Friday, February 25, 2011

Left Handed Pitchers – Runner at Third Base

With a base runner at first base, left-handed pitchers have a great advantage. Facing the runner, a lefty can watch the runner and try to gauge whether or not the runner is thinking of attempting a steal. But with a runner on third, left-handed pitchers have a disadvantage. 

The disadvantage of the lefty is a bigger deal than that of the right-handed pitcher. A runner advancing from first to second may lead to a change is strategy, but a runner scoring from third can change the game. 

Because the threat of stealing home is significantly lower than an attempt to steal second base, the third baseman typically doesn’t hold the bag and wait for a throw as a first baseman does. Not only does a left-handed pitcher have his back to the runner, but there usually isn’t the threat of a pickoff, which allows the runner to get a bigger lead. 

There are two potential game-changing situations that a left-handed pitcher should be aware of with a runner at third base. 

The first is an attempted squeeze bunt – which occurs when the runner from third base breaks for home in the middle of the pitching motion and the batter attempts to bunt the ball. If it works, the runner will score easily and the only play will be at first base. 

If a squeeze play is attempted on a right-handed pitcher, they can catch a glimpse of the runner and attempt to alter the pitch.
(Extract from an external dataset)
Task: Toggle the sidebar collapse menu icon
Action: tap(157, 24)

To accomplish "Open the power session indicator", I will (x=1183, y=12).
Hopefully the batter will miss the pitch and the runner will be out at home plate. 

But for a lefty, you can’t see the runner break. You have to rely on your teammates to alert you. And if a squeeze is executed properly, it will be too late. The only chance you have is if the runner doesn’t do his job. 

A runner trying to steal home is the second situation. And while I have only seen it happen twice, a runner stealing home can change the outcome of a game. The swing in momentum can be too large to overcome. 

It is really only a concern if you have a fast runner on third base and the left-handed pitcher is pitching out of the windup. As soon as the pitcher takes a starter step, he is committed to throwing to home and this can give the runner a tremendous head start. Again, not being able to see the runner, the pitcher must hope his teammates alert him. 

But here is the difference. On a squeeze, you should try to throw a pitch that is difficult to hit. When a runner is trying to steal home, you shouldn’t throw a pitch out of the zone. Throw a strike. 

Why? Two reasons. 

If the runner has a head start - he may be close to home plate by the time the ball reaches the hitting zone – and we throw a ball out of the zone (especially with a right-handed hitter up), our catcher probably won’t have time to catch it and put the tag on before the runner scores. 

Secondly, a hitter isn’t going to swing with the runner attempting a steal of home. It is an extremely dangerous play. Throwing the pitch that was called and take your chances.